AIM OF THE EXERCISE
State the number of lines in these records holding "Task". Say nothing more.

PROVIDED RECORDS

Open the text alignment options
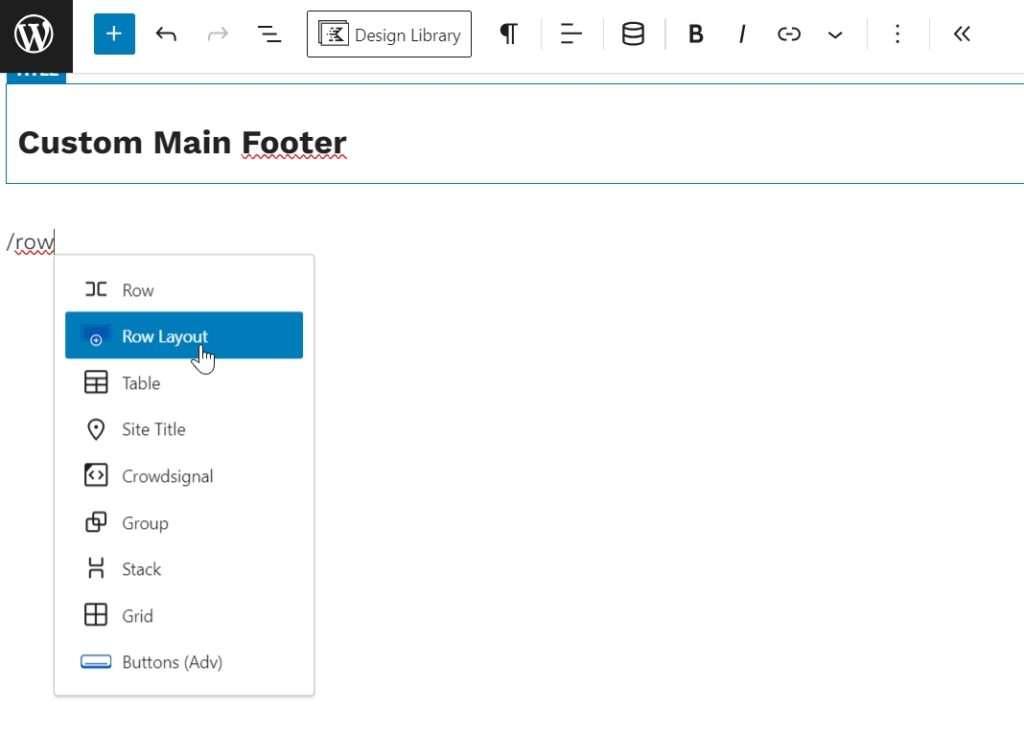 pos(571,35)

* * *

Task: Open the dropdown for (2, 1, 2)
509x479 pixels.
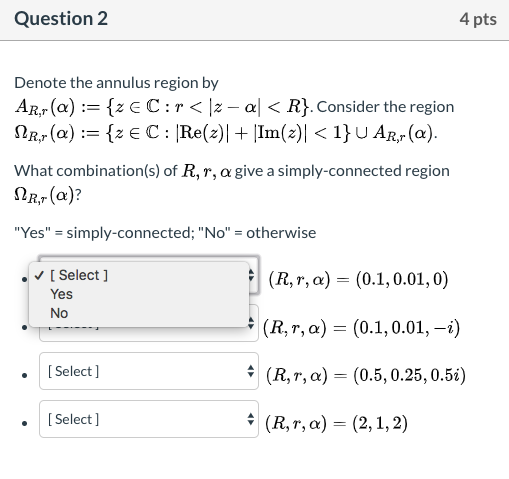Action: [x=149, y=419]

==

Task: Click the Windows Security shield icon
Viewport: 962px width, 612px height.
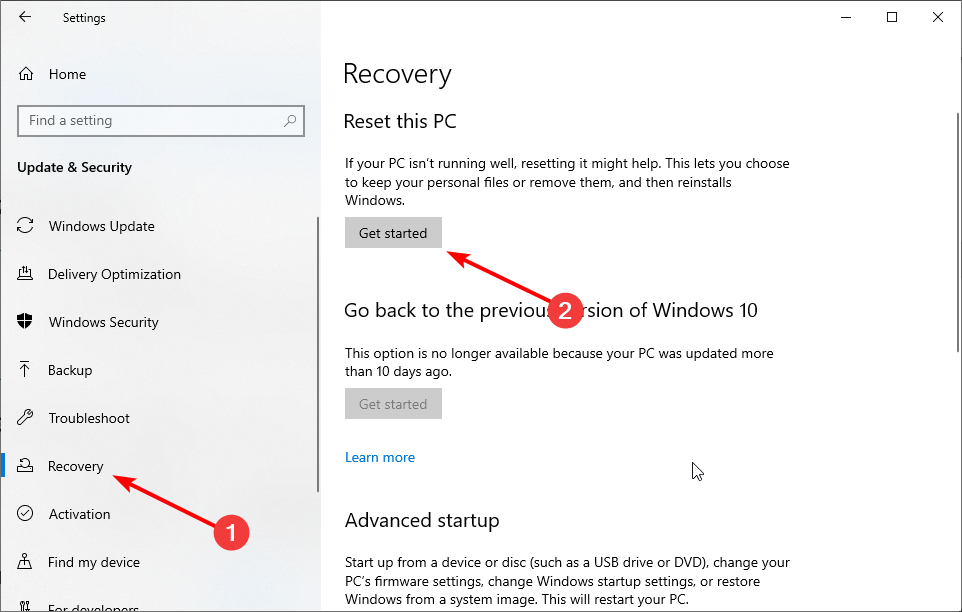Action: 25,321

ANSWER TO THIS EXERCISE
2